Nevertheless, Sanders misapprehends the process for assessing what is a crime of violence when he suggests that the inquiry ends with this conclusion. In undertaking the categorical approach on de novo review of a sentence, we are not restricted to a mere examination of the statutory language but are permitted to look at the charging documents and jury instructions to determine the actual elements of the crime committed. See Taylor , 495 U.S. at 602. A study of Sanders’s indictment reveals that it does not cite to a specific subsection of section 2917.02. However, the language of the indictment is identical to the statutory language, revealing that his prior conviction was undoubtedly for violation of either subsection (A)(2) or (A)(3) of the Ohio aggravated-riot statute, both of which are crimes of [2] violence, as explained above. In light of the information contained in Sanders’s indictment, we have no hesitation in concluding that he was convicted of a crime of violence. Thus, the district court properly designated Sanders’s aggravated riot conviction as a crime of violence and correctly sentenced him accordingly. The fact that conviction under subsection (A)(1) of the statute might, in a different situation, necessitate a different conclusion provides no reason to vacate the sentence imposed in this case.
CONCLUSION
Although “aggravated riot” is not necessarily a crime of violence pursuant to statutory language alone, our review of Sanders’s indictment establishes that he was charged and convicted of an offense that, under a subsection of Ohio’s aggravated riot statute, constitutes a crime of violence for federal sentencing purposes. It follows that the district court did not err in sentencing Sanders under U.S.S.G. § 4B1.2(a). The judgment containing the court’s sentencing order is, therefore, AFFIRMED.
NOTES
[1] Considering the various subsections of a single criminal statute separately for purposes of classifying crimes of violence is not a novel approach. We have previously held that certain subsections of a statute may be categorical crimes of violence, whereas other subsections may require closer examination to determine if the actual offense conduct qualifies as a crime of violence. See, e.g. , Foreman , 436 F.3d at 641-42 (holding that under United States v. Martin , 378 F.3d 578 (6th Cir. 2004), the Michigan crime of third-degree fleeing and eluding pursuant to Michigan Compiled Laws section 750.479a(3)(a) and (b) is a categorical crime of violence, whereas fourth- degree fleeing and eluding pursuant to subsection (c) of the same statute is not a categorical crime of violence; a prior offense of fourth-degree fleeing and eluding therefore requires the court to refer to sources authorized in Shepard to determine whether the conduct qualifies as a crime of violence).

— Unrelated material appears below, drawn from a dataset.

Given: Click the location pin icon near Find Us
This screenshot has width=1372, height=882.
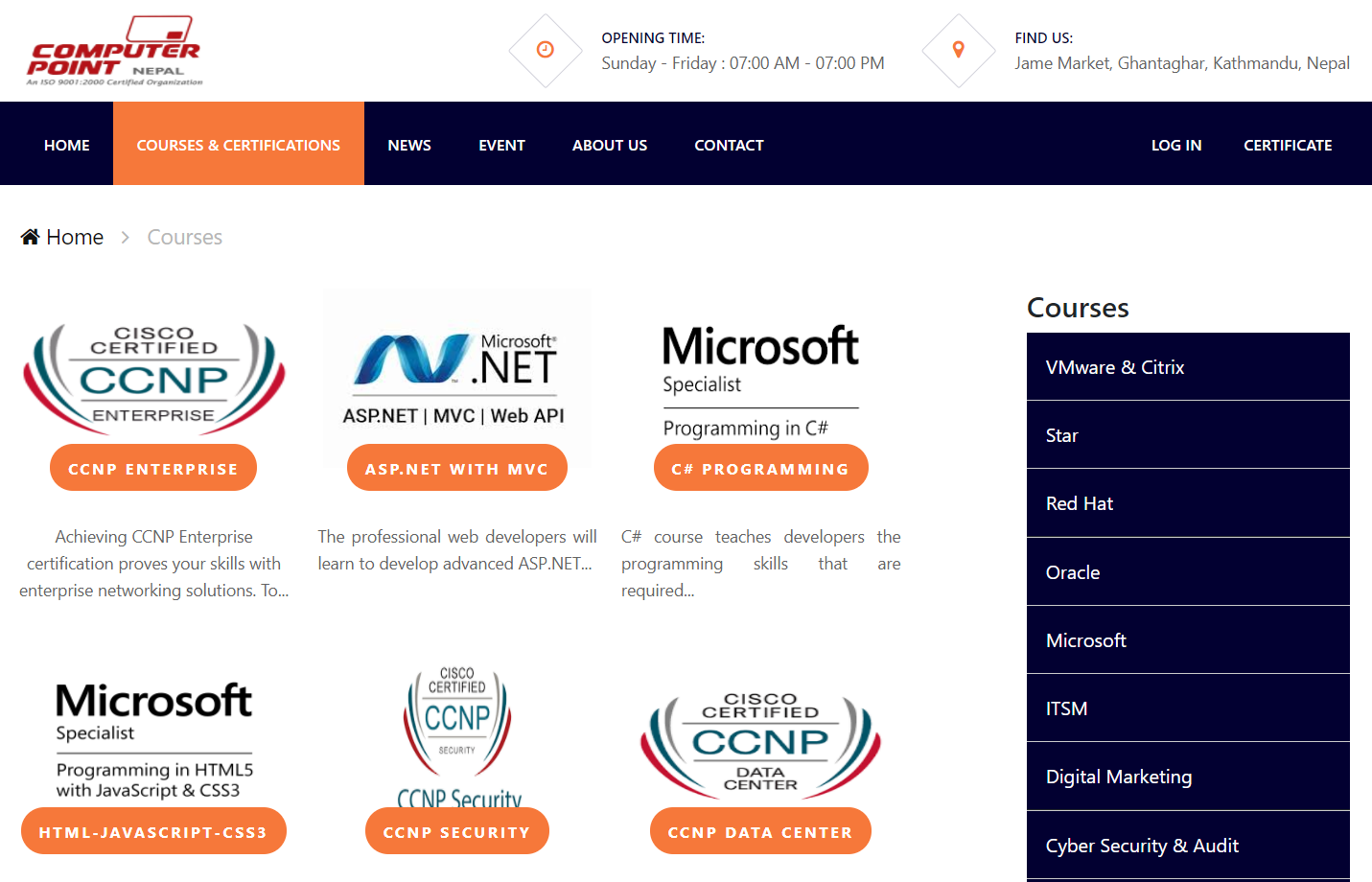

[2] In relevant part, Sanders’s indictment for his prior offense reads: The Grand Jurors, on their oath, further find that the Defendant(s), unlawfully, did participate with four (4) or more others in a course of disorderly conduct in violation of Section 2917.11 of the Revise[d] Code with purpose to commit or facilitate the commission of an offense of violence and/or the said Michael Sanders, Kevin Keyes, Jermaine Warith, Terence Cloud and Andre Pettaway, or a participant to their knowledge, had used or intended to use a deadly weapon or dangerous ordnance, in violation of Section 2917.02 of the Ohio Revised Code.